##### Records for this task #####

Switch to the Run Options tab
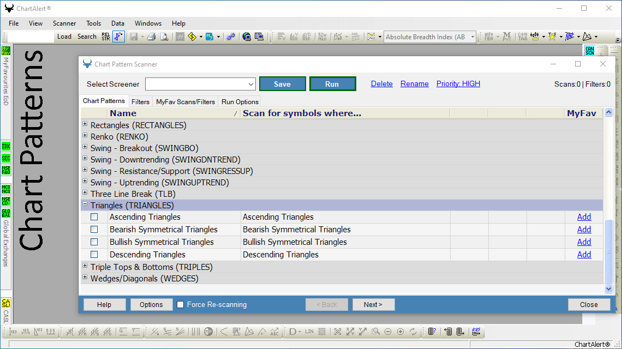The image size is (622, 349). (x=240, y=101)
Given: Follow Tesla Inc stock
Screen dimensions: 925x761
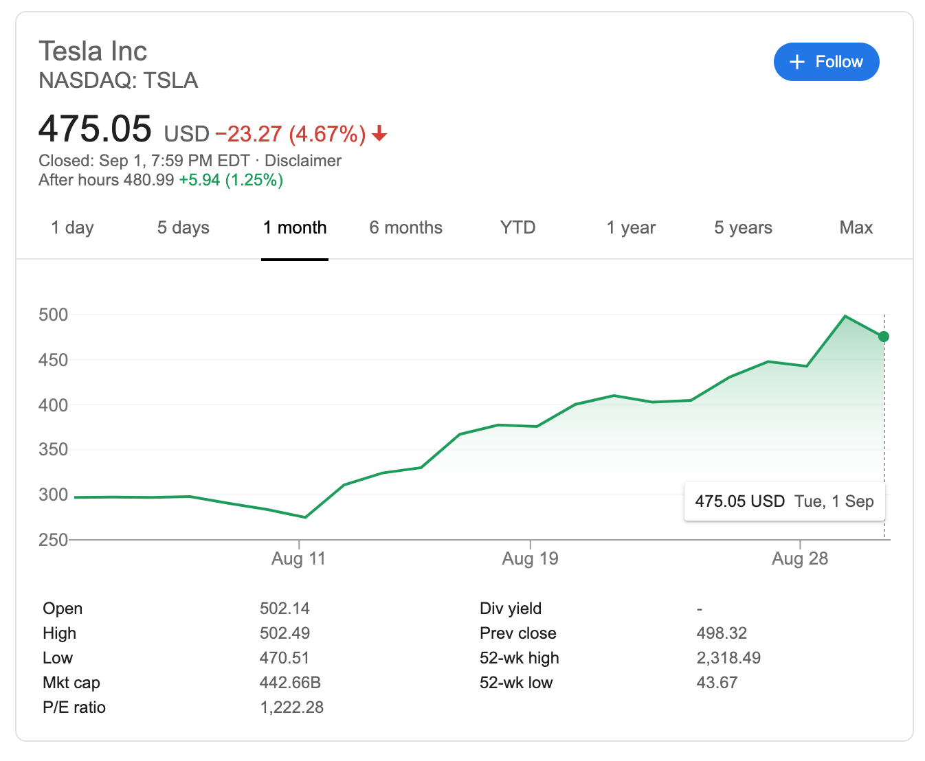Looking at the screenshot, I should pos(826,62).
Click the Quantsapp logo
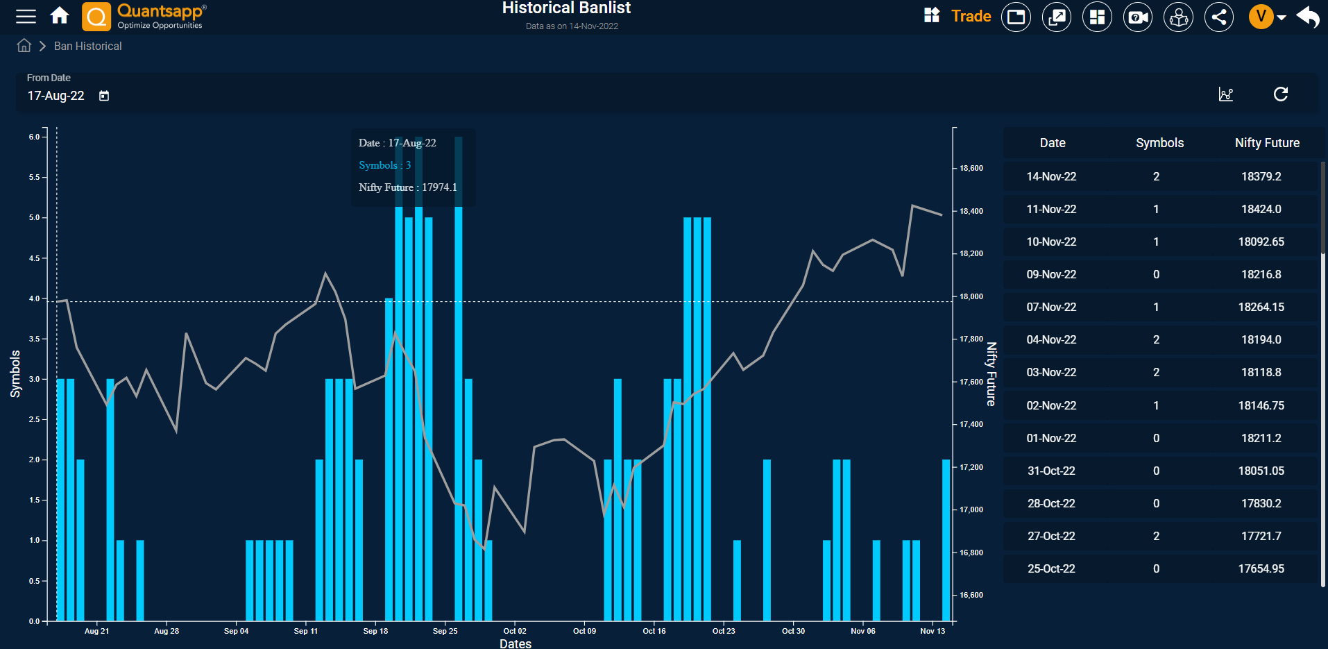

#####

### Task objective
Set the data above down again exactly as given, with no pictures.

### Expected answer
Switch to the Run Options tab
The image size is (622, 349). (x=240, y=101)
Given: Follow Tesla Inc stock
Screen dimensions: 925x761
Looking at the screenshot, I should pos(826,62).
Click the Quantsapp logo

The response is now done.